First invocation of complex thrust function has extended delay. Why?

robosmith · August 13, 2019, 6:52pm

With a complex Cuda Dynamic Parallelism thrust function being launched by cudaLaunchKernel, the NV Profiler is showing an extended delay (1+ sec) for the first invocation, but cudaLaunchKernel does not even show for subsequent launches. Subsequent invocations show a total of < 0.4 sec for execution of these functions.

I can only speculate that this is due to loading thrust libraries, as I’ve not seen it happen with custom kernels.

Does anyone here know why this happens? Is there some way to pre-load thrust libraries to cut this delay during operation?

Robert_Crovella · August 13, 2019, 7:05pm

thrust is a template/header library. There are no compiled libraries (at least, none associated purely with thrust) to load.

robosmith · August 13, 2019, 8:58pm

Thanks Robert. So any idea why the first invocation takes over twice as long to execute?

robosmith · August 13, 2019, 9:03pm

When I add a dummy call during initialization, the same first call in the stream takes as long as subsequent calls. AKA < 0.4 sec.

Robert_Crovella · August 13, 2019, 9:36pm

The first CUDA call usually incurs overhead. That sounds like what you are running into.

I’m not able to explain much without a complete sample code to look at.

robosmith · August 13, 2019, 10:01pm

Ok, that makes sense. I’m just not used to seeing anything like 2x execution time with custom kernels.

Does thrust normally have that much more overhead for the initial invocation?

Related to complexity?

Robert_Crovella · August 13, 2019, 10:47pm

I’m mainly referring to CUDA here, not thrust. CUDA very often has a start up delay that can be a large fraction of a second or larger. It isn’t unique or specific to thrust. Since thrust uses cuda, if the first thing GPU-wise that your code does is some thrust function, then that may “absorb” the CUDA start up delay.

This is just conjecture. There are many questions on the forums that pertain to CUDA start up delay.

robosmith · August 14, 2019, 6:02am

In this case, there are numerous calls to small custom cuda kernels among many cudaMalloc & cudaMemcpyAsync calls prior to the cudaLaunchKernel CDP thrust function that is exhibiting the >2x delay, which is why I suspected loading thrust libraries.

I guess I don’t understand what constitutes cuda startup which normally exhibits substantial delay.

njuffa · August 14, 2019, 6:51am

The CUDA startup overhead is basically the cost of creating and initializing a CUDA context. Due to the use of a unified address space between host and device, this may be fairly significant if a system has lots of memory (system memory plus GPU memory) that needs to be mapped into the unified address space.

CUDA context initialization occurs on-demand, i.e. typically with the first CUDA API call. In practice, this is often this is a cudaMalloc() call. Sometimes it is beneficial to force context creation at a know point in an application by a call to cudaFree(0).
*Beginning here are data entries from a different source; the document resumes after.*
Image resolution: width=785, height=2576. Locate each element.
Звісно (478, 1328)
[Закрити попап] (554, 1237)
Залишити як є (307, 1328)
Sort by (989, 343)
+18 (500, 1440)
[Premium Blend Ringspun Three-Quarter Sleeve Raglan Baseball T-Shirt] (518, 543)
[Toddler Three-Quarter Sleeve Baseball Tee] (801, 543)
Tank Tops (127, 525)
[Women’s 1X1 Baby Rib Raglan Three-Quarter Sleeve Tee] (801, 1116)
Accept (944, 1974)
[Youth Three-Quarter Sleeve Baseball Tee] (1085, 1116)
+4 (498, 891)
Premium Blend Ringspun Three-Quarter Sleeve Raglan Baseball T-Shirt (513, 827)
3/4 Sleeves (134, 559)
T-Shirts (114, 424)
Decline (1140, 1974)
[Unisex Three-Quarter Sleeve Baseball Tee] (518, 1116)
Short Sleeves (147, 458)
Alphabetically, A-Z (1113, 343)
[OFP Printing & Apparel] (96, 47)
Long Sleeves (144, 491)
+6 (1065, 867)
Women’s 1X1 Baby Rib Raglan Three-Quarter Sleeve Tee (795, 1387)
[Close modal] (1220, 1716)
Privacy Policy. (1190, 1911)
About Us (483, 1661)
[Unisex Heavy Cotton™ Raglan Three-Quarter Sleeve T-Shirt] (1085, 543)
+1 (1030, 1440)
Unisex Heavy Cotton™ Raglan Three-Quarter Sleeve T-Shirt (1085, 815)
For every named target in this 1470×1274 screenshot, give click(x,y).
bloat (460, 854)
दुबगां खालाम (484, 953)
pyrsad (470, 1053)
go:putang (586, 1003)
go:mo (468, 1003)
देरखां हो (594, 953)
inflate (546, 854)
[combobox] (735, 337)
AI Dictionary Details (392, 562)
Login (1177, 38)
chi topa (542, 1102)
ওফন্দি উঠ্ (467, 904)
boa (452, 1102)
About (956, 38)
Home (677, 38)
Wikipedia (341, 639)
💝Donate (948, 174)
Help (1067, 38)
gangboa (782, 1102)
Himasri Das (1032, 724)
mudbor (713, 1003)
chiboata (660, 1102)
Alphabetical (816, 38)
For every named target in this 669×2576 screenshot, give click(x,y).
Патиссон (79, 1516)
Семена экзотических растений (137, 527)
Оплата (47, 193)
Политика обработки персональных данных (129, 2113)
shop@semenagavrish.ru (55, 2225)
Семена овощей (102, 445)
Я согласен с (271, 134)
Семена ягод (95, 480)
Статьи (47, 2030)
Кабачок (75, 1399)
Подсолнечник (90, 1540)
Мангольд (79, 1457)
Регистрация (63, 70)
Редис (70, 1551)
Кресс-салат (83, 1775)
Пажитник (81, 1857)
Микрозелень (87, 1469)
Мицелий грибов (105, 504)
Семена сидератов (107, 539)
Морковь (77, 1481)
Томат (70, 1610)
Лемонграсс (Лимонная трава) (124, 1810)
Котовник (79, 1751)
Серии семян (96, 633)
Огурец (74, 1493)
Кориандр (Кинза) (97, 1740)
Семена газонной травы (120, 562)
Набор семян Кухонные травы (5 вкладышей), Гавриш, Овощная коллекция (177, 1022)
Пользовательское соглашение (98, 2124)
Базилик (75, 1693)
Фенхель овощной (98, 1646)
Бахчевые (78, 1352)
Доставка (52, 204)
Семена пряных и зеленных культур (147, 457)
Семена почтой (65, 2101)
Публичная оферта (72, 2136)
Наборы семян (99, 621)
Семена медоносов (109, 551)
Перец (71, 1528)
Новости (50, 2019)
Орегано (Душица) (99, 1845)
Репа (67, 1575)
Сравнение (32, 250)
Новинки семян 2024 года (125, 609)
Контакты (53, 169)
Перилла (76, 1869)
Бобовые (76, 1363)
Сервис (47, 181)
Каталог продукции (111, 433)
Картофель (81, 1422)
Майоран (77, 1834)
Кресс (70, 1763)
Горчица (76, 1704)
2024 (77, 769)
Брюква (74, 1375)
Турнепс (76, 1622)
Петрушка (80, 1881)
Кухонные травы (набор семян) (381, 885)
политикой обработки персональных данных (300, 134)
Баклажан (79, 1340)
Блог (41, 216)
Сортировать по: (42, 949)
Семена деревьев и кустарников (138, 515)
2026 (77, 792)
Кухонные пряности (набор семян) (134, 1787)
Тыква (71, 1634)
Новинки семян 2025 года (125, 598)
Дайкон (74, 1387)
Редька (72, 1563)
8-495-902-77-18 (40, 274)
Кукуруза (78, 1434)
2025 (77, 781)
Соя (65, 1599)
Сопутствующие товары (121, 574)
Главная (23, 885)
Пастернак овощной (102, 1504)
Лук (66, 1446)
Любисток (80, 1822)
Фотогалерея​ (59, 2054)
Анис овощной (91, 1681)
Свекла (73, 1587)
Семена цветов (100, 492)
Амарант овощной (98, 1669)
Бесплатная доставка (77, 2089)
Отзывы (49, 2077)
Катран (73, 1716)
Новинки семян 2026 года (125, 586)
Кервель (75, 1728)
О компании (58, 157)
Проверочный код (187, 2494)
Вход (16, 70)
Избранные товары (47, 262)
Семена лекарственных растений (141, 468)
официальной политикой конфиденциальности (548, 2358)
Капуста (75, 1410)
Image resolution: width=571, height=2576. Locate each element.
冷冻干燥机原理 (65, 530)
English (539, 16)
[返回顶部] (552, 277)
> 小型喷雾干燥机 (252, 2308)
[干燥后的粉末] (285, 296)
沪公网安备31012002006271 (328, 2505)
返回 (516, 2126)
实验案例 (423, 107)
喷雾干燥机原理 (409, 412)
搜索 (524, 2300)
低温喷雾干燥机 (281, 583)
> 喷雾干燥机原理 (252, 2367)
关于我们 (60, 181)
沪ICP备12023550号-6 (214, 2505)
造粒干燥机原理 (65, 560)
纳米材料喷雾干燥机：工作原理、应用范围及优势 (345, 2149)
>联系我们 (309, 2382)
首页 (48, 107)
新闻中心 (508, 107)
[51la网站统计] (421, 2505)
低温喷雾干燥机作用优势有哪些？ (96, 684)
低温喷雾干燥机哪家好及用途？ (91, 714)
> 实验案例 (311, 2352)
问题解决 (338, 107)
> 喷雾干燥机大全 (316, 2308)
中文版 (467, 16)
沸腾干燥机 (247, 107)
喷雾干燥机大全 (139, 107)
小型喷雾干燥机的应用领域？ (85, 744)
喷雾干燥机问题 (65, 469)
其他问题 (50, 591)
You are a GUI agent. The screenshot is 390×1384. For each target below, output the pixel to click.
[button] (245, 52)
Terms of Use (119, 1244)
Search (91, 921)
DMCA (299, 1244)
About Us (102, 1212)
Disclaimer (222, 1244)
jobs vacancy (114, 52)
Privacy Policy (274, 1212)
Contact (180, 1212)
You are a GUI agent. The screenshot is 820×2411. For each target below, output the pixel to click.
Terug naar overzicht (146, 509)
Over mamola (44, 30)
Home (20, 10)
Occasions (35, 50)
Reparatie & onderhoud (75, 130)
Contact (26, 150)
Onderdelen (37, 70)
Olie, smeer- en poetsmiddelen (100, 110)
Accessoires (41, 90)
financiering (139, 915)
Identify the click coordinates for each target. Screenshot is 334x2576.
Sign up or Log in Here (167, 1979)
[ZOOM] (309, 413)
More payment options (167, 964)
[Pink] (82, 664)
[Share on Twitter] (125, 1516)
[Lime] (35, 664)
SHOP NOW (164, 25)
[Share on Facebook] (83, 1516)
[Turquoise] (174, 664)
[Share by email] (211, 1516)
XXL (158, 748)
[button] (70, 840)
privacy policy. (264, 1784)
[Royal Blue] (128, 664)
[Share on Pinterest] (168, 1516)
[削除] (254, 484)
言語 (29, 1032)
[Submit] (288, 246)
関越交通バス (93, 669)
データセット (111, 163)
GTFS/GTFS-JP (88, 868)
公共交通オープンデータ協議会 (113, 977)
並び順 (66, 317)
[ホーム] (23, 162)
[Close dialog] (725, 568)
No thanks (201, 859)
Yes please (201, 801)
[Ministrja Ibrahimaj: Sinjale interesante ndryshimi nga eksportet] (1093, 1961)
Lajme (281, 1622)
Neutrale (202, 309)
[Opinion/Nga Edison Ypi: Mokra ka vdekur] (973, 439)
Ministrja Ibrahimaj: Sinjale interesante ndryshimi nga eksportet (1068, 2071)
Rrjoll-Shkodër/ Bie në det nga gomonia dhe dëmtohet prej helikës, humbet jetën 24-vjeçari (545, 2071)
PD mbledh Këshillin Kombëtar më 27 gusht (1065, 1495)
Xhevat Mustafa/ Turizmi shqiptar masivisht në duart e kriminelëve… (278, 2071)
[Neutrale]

As you note, your code has CUDA API calls ahead of the Thrust usage, so the observed delay should not be due to CUDA context creation overhead.

Generally in benchmarking and performance analysis, it is a best practice to ignore the first (or even the first few) invocations of any particular piece of code to avoid distorted measurements due to cold-start effects arising both from hardware (e.g. caches, TLBs) as well as software (e.g. JIT compilation). Typically the interest is in measuring steady-state performance.

Robert_Crovella · August 14, 2019, 12:30pm

Then it probably isn’t CUDA startup delay. It may be something else.

Another possibility is caching effects. Really just guessing.

robosmith · August 14, 2019, 2:28pm

So are you saying the initial extended execution time shown in the profiler is not real?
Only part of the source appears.